Anj briefly mentions that state-sponsored adversarial distillation of Western frontier models is an active, ongoing attack — and the only current defense is an informal group chat among founders that he personally moderates. This is not a theoretical future risk. It is happening now, it is coordinated, and the entire Western AI infrastructure has no institutional defense layer.

"I'm on seven boards, I'm in group chats where I get texted by one founder saying, 'Is anyone else noticing today that there's a huge spike in distillation from this region?' And then I put them in a group chat recording. It's very informal right now." [00:40:01]

"We should know that there's distillation happening across the US and Europe that is taking advantage of us all not being united.
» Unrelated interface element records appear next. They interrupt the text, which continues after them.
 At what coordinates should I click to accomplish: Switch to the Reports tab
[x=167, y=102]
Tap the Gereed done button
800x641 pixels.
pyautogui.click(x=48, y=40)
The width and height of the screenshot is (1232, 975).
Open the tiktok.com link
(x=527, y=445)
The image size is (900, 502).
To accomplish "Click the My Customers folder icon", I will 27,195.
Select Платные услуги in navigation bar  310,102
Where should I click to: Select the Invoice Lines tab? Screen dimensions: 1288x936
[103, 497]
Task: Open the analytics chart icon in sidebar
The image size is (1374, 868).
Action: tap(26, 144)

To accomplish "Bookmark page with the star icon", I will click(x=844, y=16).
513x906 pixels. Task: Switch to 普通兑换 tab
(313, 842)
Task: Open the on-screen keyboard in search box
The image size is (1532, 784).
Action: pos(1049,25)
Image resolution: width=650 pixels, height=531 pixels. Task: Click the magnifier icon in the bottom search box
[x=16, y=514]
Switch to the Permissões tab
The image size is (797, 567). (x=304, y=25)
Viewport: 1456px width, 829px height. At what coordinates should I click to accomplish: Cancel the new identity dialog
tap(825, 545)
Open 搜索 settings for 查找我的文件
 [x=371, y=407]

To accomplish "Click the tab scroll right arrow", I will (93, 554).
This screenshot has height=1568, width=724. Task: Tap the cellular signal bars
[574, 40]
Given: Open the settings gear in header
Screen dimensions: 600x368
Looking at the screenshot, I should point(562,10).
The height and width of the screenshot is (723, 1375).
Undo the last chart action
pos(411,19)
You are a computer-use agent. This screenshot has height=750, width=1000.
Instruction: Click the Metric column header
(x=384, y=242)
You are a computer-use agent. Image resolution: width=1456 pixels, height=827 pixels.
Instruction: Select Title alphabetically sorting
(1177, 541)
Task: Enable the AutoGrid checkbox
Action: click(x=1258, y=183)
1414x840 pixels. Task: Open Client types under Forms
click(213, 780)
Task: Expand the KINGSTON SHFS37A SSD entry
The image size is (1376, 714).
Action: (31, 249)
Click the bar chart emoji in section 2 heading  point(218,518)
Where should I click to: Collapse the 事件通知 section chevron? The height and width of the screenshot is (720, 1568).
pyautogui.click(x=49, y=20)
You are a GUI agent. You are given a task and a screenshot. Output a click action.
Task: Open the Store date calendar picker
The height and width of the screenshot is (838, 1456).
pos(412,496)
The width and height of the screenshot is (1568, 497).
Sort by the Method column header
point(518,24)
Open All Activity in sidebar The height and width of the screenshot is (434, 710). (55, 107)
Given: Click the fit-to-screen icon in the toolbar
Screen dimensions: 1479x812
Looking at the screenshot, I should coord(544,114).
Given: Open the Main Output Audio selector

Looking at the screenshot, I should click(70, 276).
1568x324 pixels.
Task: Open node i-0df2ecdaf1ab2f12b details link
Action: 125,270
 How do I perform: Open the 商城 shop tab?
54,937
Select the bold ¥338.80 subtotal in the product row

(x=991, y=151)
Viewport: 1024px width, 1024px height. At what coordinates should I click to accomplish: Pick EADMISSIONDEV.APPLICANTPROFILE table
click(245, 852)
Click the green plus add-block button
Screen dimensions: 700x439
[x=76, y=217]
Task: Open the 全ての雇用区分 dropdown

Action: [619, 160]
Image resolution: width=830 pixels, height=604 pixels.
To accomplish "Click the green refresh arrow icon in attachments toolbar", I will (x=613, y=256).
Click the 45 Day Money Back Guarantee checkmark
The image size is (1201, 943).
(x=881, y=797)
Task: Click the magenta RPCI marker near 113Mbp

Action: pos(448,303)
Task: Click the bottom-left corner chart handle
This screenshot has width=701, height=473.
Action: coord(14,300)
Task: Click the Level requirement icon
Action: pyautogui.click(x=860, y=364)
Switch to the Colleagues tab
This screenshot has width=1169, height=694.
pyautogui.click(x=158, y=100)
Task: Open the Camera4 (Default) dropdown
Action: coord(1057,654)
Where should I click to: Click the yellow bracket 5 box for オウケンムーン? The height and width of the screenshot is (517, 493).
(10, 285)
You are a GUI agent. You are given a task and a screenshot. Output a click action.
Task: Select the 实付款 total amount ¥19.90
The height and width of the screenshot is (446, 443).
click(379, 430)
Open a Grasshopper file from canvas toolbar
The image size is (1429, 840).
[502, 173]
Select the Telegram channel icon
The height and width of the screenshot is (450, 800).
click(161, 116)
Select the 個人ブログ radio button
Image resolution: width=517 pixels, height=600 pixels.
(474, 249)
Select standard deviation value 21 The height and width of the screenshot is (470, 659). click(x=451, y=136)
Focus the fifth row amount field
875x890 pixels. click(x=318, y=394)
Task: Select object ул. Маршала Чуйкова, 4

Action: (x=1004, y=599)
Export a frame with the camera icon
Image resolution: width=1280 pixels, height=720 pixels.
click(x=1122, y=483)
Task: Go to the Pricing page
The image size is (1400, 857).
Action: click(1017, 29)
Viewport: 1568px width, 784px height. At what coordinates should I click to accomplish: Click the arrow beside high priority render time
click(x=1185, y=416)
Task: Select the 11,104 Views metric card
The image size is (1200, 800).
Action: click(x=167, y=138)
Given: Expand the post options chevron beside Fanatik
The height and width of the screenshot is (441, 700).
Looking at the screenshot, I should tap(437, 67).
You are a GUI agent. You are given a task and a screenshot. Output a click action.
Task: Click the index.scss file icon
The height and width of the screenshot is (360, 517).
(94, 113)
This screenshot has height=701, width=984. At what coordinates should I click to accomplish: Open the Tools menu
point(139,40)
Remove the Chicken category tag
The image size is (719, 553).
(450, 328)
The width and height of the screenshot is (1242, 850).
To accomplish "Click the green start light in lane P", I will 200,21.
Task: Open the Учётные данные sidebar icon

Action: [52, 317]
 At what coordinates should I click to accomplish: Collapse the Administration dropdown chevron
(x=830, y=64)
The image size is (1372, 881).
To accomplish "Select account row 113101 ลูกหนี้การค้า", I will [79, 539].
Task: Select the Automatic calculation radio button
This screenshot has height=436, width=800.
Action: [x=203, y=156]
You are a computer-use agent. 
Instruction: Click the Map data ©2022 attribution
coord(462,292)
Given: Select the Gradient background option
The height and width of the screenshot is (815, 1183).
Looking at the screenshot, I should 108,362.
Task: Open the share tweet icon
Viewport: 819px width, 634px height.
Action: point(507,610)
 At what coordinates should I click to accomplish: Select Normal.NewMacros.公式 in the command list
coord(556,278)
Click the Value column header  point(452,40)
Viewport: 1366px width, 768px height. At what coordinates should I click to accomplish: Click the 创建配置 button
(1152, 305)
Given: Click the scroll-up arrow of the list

That distillation is taking advantage of our political systems, that our mission-critical infrastructure is quite vulnerable." [00:40:31]

The investment implication is significant: whoever builds the coordinated "iron dome" inference proxy — a shared deployment coordination protocol for the Western frontier — is building critical security infrastructure with no current incumbent, enormous strategic value, and government-level demand.

The One-Person Frontier Lab Is Already Feasible — and Anj Is Teaching It at Stanford

Anj mentions almost in passing that the capstone project for his Stanford CS153 class is "the one-person frontier lab" — the thesis being that what required 50 people four years ago can now be done by one person with the right AI tools. This is not hypothetical — he is actively training the next generation of scientists and ministers on this operating model right now.

"The class project, the Stanford CS153 class project is the one-person frontier lab. Because I do believe that what would have taken 50 people to do four years ago, now with the right AI tools, you can do with one person." [00:55:47]

The overlooked signal: the companies that will be hardest to predict and most asymmetrically valuable in the next five years will be one- or two-person frontier labs in scientific domains (materials, biotech, physics) with physical context feedback loops — built by exactly the kind of scientists Anj is training. This is the earliest possible look at the next generation of Periodic Labs-style companies before they are fundable or even nameable.